PARTS OF THE EXERCISE:
1: Copy out the dementia text, beginning at the words "Dementia is a" and stopping after "thorough functional assessments.", and swap "forgetfulness" for "absent-mindedness".
2: Please carry on the dementia text from its last sentence.

Dementia is a general term describing a group of progressive diseases including Alzheimer’s disease, vascular dementia, Lewy body dementia, and dozens of others. These conditions all affect cognitive abilities, such as recalling from memory, communicating, socializing, coordinating motor functions, and solving problems. However, most people will not develop dementia as they age, and forgetfulness or problems with multitasking are not inherently signs of dementia. A diagnosis can only be made with clinical dementia tests, including neurological exams, brain imaging, and thorough functional assessments.

Any form of dementia may also take a psychological toll on people living with it, exhibited as anxiety, mood swings, changes in personality, paranoia, agitation, or depression. These symptoms arise as reactions to stimuli or expressions of needs that can’t be communicated, and people with dementia and their caregivers alike can benefit from knowing common patterns to avoid.

Supporting and caring for someone with a cognitive health condition calls for patience and understanding. You’ll need the patience to move at your loved one’s pace and a good understanding of their state of mind to make the right care choices. At Town Square, we don’t just provide the best in dementia-focused senior day care services; we also are committed to caregiver education and support. Find a location near you, contact us today to set up a tour, or see below for more information on what not to do when interacting with someone with dementia.

What Are 5 Things to Never Say to A Person with Dementia?

Don’t Tell Them They’re Wrong About Something

One of the main symptoms of dementia is confusion about facts and events. Although it might be difficult, avoid instantly correcting your loved one whenever they make a mistake or say something untrue. Telling them they are wrong flat-out will likely just embarrass or upset them and won’t actually change their perception of the situation.

You can simply agree with your loved one’s account in the moment and move forward. If this isn’t possible for any reason, try steering the conversation in a different direction by changing the subject or directing their attention to something else.

Don’t Argue with Them

Avoid starting conflicts with a person who has dementia or trying to forcefully persuade them. More than likely, someone with dementia will not be able to intentionally change their mind or agree to a compromise like someone in good cognitive health would. Even if you remain calm and speak logically, arguments will only lead to frustration, anger, and agitation, which might exacerbate emotional distress.

Don’t Ask If They Remember Something and Press Them On It

Avoid starting any questions with the phrase “Do you remember…” Keep in mind that memory loss is one of the hallmarks of dementia. Asking things like this won’t actually help your loved one recall less accessible or clear memories, and will typically just lead to more confusion. Instead, use less intrusive phrasing. For instance, start conversations like this with a statement: “I remember when…”

GIVEN RECORDS:
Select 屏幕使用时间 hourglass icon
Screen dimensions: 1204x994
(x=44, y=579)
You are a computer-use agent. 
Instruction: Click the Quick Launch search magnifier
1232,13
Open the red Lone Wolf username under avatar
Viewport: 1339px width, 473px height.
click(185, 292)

--

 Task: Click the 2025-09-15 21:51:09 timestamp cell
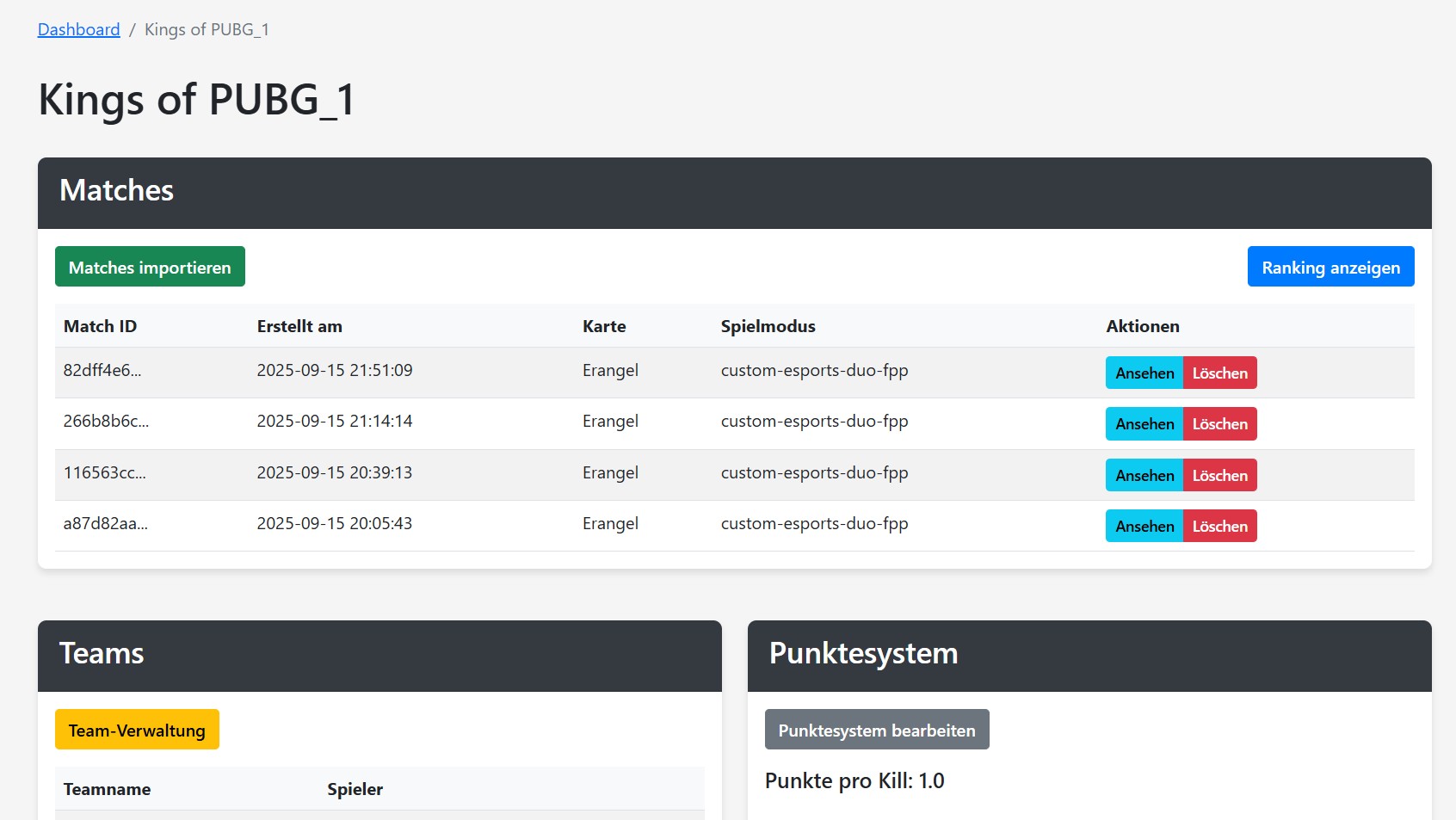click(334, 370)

--

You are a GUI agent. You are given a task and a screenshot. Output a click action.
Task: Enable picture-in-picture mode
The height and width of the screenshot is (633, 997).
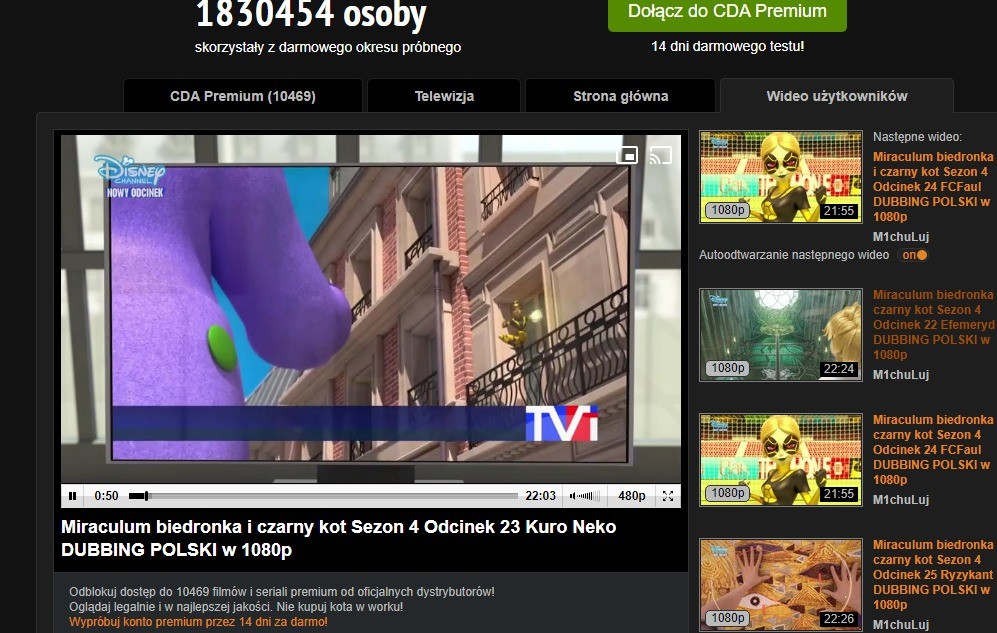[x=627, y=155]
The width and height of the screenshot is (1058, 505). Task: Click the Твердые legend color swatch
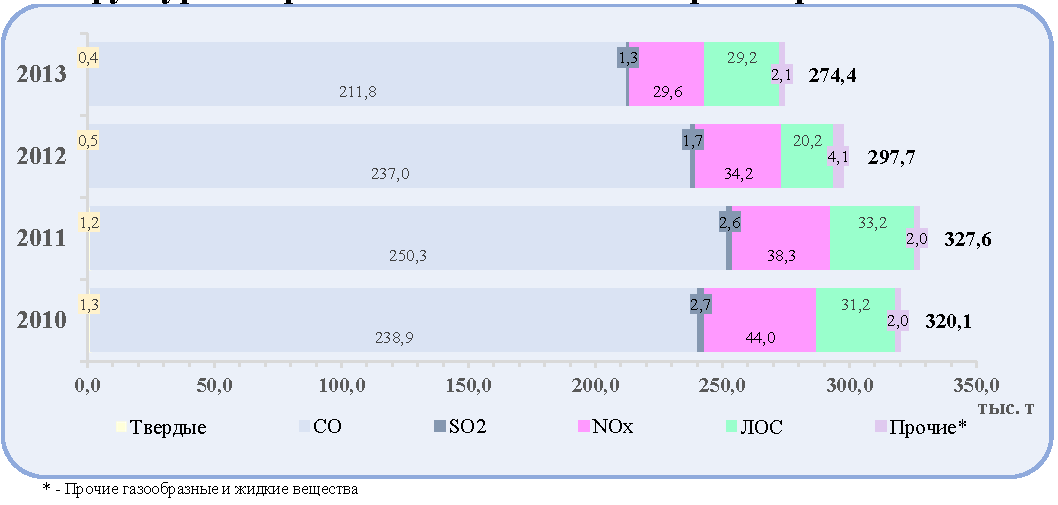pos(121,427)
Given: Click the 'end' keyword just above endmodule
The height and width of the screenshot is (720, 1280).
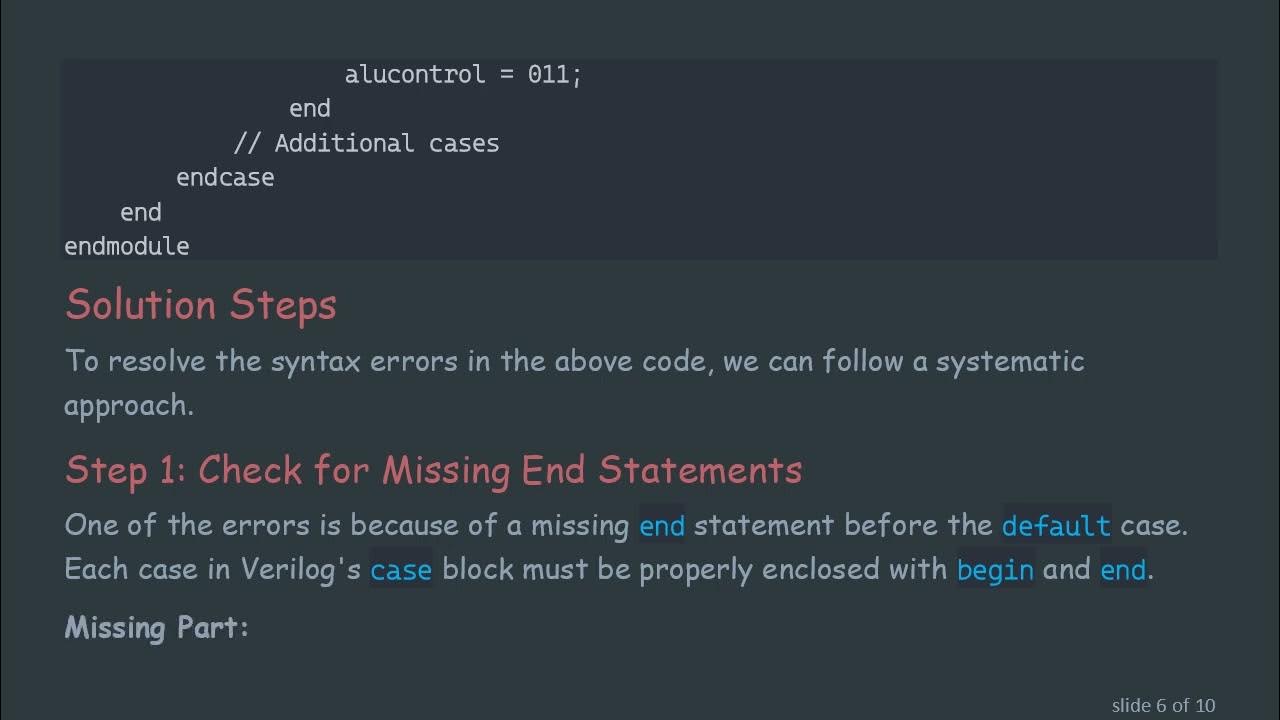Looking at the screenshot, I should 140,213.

RESPONSES:
1:
Dementia is a general term describing a group of progressive diseases including Alzheimer’s disease, vascular dementia, Lewy body dementia, and dozens of others. These conditions all affect cognitive abilities, such as recalling from memory, communicating, socializing, coordinating motor functions, and solving problems. However, most people will not develop dementia as they age, and absent-mindedness or problems with multitasking are not inherently signs of dementia. A diagnosis can only be made with clinical dementia tests, including neurological exams, brain imaging, and thorough functional assessments.

2:
Don’t Remind Them of a Deceased Loved One

Don’t discuss a family member, friend, or colleague who’s passed away. People with dementia vary in what they can remember about a deceased person, no matter how close they were to that individual. The sensation of knowing you’ve lost someone who was important to you, but not recalling the details of your relationship with them, would understandably be painful.

Unfortunately, there are no rules on what to say when a person with dementia asks the whereabouts of a deceased spouse, friend, or family member. It depends on the individual and how they’ve previously handled news of death. Sometimes it’s easier to brush over the question, while other times, an honest but reassuring answer is better.

Don’t Bring Up Topics That Might Upset Them

People with dementia are just as much individuals as people in good cognitive health, so there are differing things that those with dementia prefer to talk about and prefer not to discuss. If you’ve noticed a certain topic causes a negative response, you should avoid saying anything about it rather than trying to sway your loved one’s opinion. You may also have to outwardly agree to opinions and positions you disagree with in order to move the conversation forward.

What Actions Should You Avoid with an Individual with Dementia?

Avoid Using Complicated Language

People with dementia have difficulty understanding complex language and instructions. That’s something you have to consider in every interaction. Take your time and express yourself in simple and clear language when communicating with someone with dementia. Concise and clear speech leaves less room for ambiguity and hence reduces confusion and indecision. Here are a few examples:

  • Avoid open-ended questions and simplify them into binary choices. Instead of asking, “What would you like to drink?”, for example, say, “Would you like a cup of tea?”
  • Break down instructions into digestible, single-action sequences. For instance, rather than asking a loved one to put on their coat, hat, and glasses and pick up their cane in order to head outside, bring up these steps one by one.
  • Avoid using abstract speech. Slang, sarcasm, idioms, and figures of speech are all examples of abstraction. At times, individuals with dementia can only think concretely and simply won’t understand abstract phrases.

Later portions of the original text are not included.